Grandi mostre. 3
Arte e prostituzione in Francia tra Otto e Novecento

les fleurs
du mÂle

Parafrasando Baudelaire, potremmo indicare come “i fiori del maschio” la moltitudine di ragazze che popolavano cabaret, strade e bordelli della Parigi tra fine Ottocento e primo Novecento. Un mondo che non mancò di incuriosire artisti e poeti, come racconta in questi mesi una mostra al Musée d’Orsay.

Séverine Jouve

Gli artisti francesi della seconda metà dell’Ottocento esplorarono meticolosamente il mondo della prostituzione parigina, affascinati dagli attori e dai luoghi di un universo onnipresente nella città del tempo. Dopo Baudelaire, furono i pittori a vedere in questo mondo ambiguo il tema “moderno” per eccellenza. Dall’Olympia di Manet alle Demoiselles d’Avignon di Picasso, passando per Degas, Toulouse-Lautrec o Rops, una mostra al Musée d’Orsay evidenzia il ruolo svolto dalla prostituzione nella nascita dell’arte moderna; fenomeno trattato anche dal punto di vista socioculturale, attraverso la fotografia e con una ricca documentazione che illustra lo status ambivalente della prostituta: dalla miseria delle “pierreuses” da pochi soldi alle ragazze delle case chiuse, allo splendore delle “demi-mondaines”.

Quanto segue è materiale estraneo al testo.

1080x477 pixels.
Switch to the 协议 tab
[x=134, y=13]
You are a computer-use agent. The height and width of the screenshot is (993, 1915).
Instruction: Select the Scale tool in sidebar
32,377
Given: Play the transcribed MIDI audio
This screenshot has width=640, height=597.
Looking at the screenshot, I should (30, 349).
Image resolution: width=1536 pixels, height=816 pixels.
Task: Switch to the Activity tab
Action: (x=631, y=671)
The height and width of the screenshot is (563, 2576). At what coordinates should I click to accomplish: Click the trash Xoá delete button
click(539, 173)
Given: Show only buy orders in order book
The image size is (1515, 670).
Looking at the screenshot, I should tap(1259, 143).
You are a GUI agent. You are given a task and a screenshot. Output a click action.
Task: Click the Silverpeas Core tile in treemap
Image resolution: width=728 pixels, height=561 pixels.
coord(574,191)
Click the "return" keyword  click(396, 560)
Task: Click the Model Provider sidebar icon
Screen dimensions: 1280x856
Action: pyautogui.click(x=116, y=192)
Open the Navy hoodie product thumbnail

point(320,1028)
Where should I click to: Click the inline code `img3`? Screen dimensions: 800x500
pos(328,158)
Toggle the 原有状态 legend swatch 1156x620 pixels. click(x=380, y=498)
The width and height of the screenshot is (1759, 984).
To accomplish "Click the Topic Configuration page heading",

Con la pubblicazione di Les Fleurs du Mal (1857), Baudelaire aveva aperto le porte alla modernità: l’arte non era più riservata alle contemplazioni romantiche. Gli artisti lo seguirono ben presto nelle vie della Parigi notturna, scoprendo bellezza nelle sue periferie. Abbandonati i pregiudizi, nessun argomento era disprezzabile per il poeta, che definì la sua teoria della modernità citando un disegnatore specializzato in scene di strada, Constantin Guys. Questo «pittore della vita moderna», come lo definiva, aveva saputo cogliere le immagini fugaci della vita contemporanea, fissare l’effimero di una scena in un caffè o la sagoma di una “grisette”, ragazza di condizione modesta, alla ricerca dell’«eterno nel transitorio».